El alcalde de Tipuani, Fernando Vera, indicó que el desborde ocurrió el miércoles 24 de diciembre y que las aguas permanecieron altas hasta el día siguiente. La comunidad de La Rinconada tuvo que ser evacuada debido a su cercanía al río y al riesgo de colapso de viviendas.
Este fenómeno no es nuevo: Tipuani ha enfrentado lluvias extremas por tercer año consecutivo. En octubre de 2025, más de 250 familias se vieron afectadas por un desbordamiento similar, según registros oficiales y reportes de prensa.
Autoridades anteriores de Defensa Civil señalaron que la actividad minera aurífera en la región podría haber alterado los cauces naturales y aumentado la vulnerabilidad ante inundaciones. El exviceministro Juan Carlos Calvimontes alertó que Tipuani y municipios cercanos “viven en una bomba de tiempo”.
La minería, pese a ser el motor económico de la zona, es considerada por expertos como el factor principal que intensifica los desastres naturales recurrentes. Investigaciones periodísticas han advertido que Tipuani y Guanay, municipios vecinos, corren riesgo de desaparecer si no se toman medidas urgentes.

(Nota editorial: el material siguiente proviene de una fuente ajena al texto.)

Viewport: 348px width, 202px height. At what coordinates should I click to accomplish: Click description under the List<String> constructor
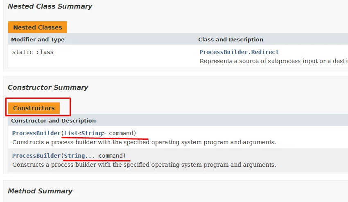tap(144, 143)
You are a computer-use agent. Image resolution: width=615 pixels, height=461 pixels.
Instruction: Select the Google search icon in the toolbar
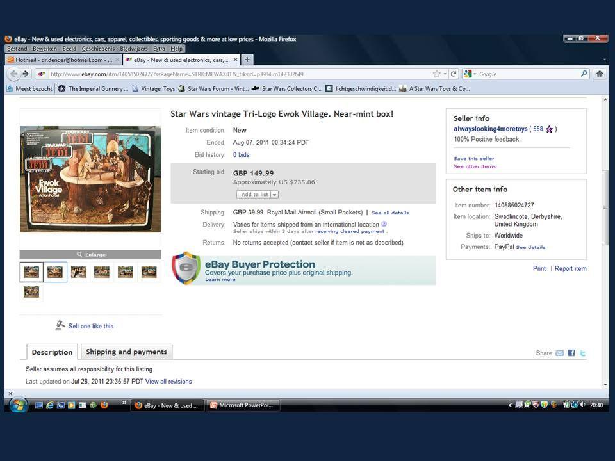click(468, 74)
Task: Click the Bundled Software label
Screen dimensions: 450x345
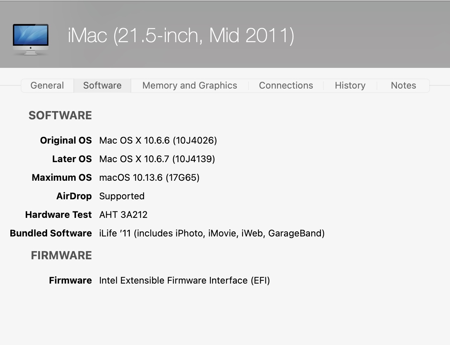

Los pobladores y autoridades locales reclaman mayor intervención estatal para fiscalizar las operaciones mineras y fortalecer programas de prevención ante inundaciones. La ausencia de control ha generado preocupación por la repetición de desastres en el futuro cercano.
El viceministro de Defensa Civil, Alfredo Troche, informó que las lluvias recientes afectaron 13 municipios de tres departamentos, incluyendo Santa Cruz, Cochabamba, Tarija y La Paz, declarados en situación de desastre por los efectos de las precipitaciones.
En Santa Cruz, los municipios afectados incluyen Colpa Bélgica, Samaipata, El Torno, Porongo y San Pedro. En Cochabamba, se encuentran Puerto Villarroel, Entre Ríos y Shinaota; en Tarija, Bermejo; y en La Paz, Apolo, La Asunta, Inquisivi, Coripata y Tipuani.
El Servicio Nacional de Meteorología e Hidrología (Senamhi) mantiene alertas meteorológicas activas, con prioridad roja por el riesgo de desbordes de ríos y posibles daños a comunidades y cultivos en las zonas afectadas.
La temporada de lluvias en Bolivia se extiende habitualmente entre noviembre y marzo o abril, afectando especialmente a las zonas bajas y llanuras orientales del país, donde la acumulación de precipitaciones puede generar desastres recurrentes.
Según registros de prensa local, las lluvias de la temporada anterior dejaron al menos 55 fallecidos, varios desaparecidos y decenas de miles de familias afectadas por pérdidas materiales, daños en infraestructura y cultivos, evidenciando la necesidad de políticas de prevención más efectivas.
La combinación de lluvias intensas y actividad minera sin control plantea un desafío constante para las autoridades y comunidades de Tipuani, que reclaman atención prioritaria para evitar nuevas tragedias y proteger la vida y los bienes de sus habitantes.